General PFAS Information
PFAS Overview
PFAS (Per- and PolyFluoroAlkyl Substances) are a group of synthetic chemicals commonly referred to as “forever chemicals” due to their extreme persistence in the environment and resistance to degradation. The name PFAS encompasses a wide range of compounds with similar chemical structures and names such as PFAA, PFSA, and PFCA.
Environmental Release of PFAS
The environmental persistence and toxicity levels of PFAS was not well understood for decades despite widespread use. Factories discharged wastewater and air emissions containing PFAS, fire suppression foam such as AFFF (Aqueous Film-Forming Foam) used by the military and airports led to contamination of soil and groundwater, and consumer products containing PFAS often end up in landfills where they leach into the soil and groundwater.

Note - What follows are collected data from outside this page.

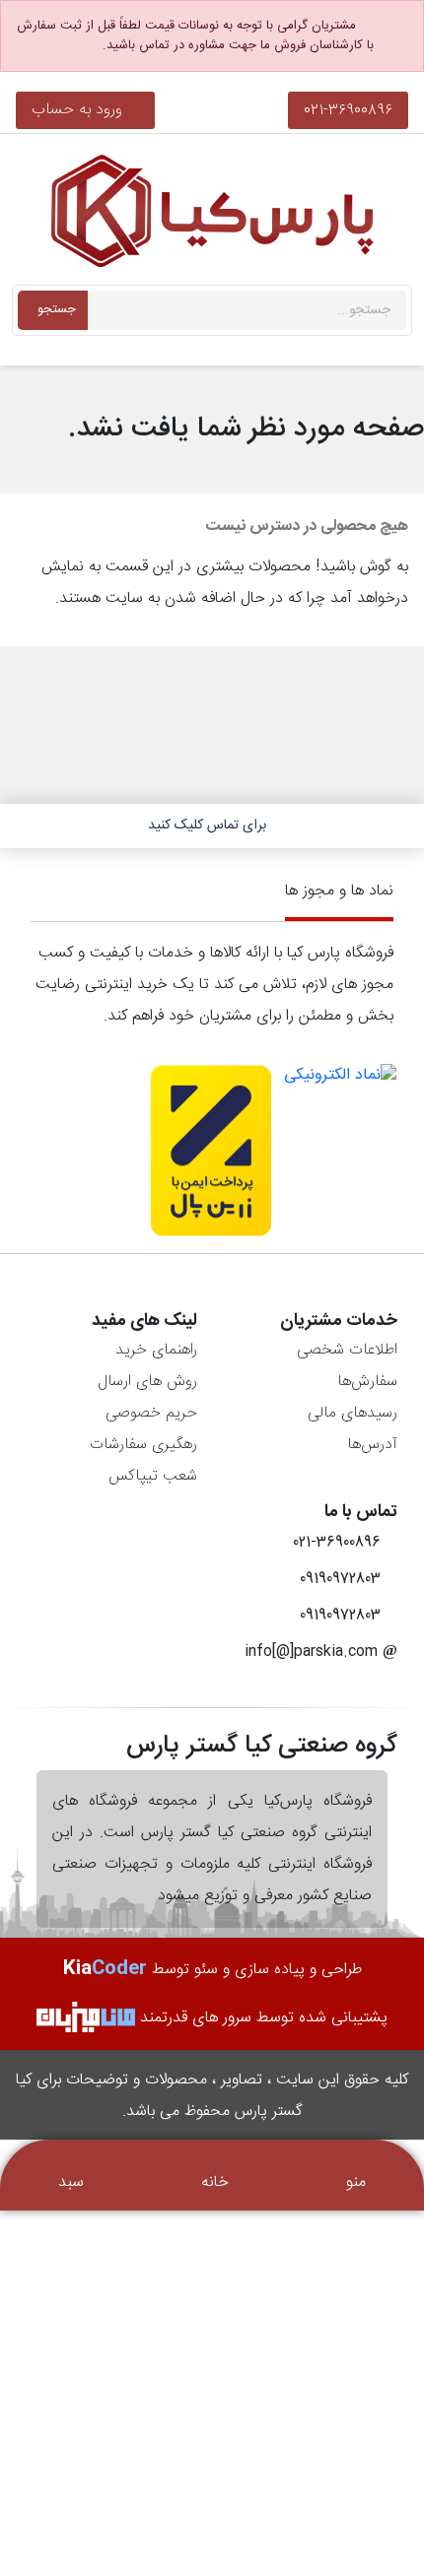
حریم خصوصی (151, 1413)
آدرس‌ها (372, 1444)
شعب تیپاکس (152, 1476)
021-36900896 (348, 110)
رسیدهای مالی (352, 1413)
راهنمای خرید (156, 1350)
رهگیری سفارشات (143, 1444)
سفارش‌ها (367, 1381)
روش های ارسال (147, 1381)
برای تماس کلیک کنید (207, 825)
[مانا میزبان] (85, 2018)
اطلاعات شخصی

CERCLA Investigation Process
The Comprehensive Environmental Response, Compensation, and Liability Act (CERCLA), refers to a federal legal process that outlines the steps for investigating and cleaning up contaminated sites. The CERCLA process includes the following phases: Preliminary Assessment, Site Inspection, Remedial Investigation, Feasibility Study, Remedial Action (including Design, Construction, and Operations), and Long-Term Management. There are active investigations on the Hawai’i Army National Guard sites in Wahiawa and Kalaeloa. Preliminary assessments were completed in 2020, Site Inspections were completed in 2023, and the Remedial Investigation is currently in process.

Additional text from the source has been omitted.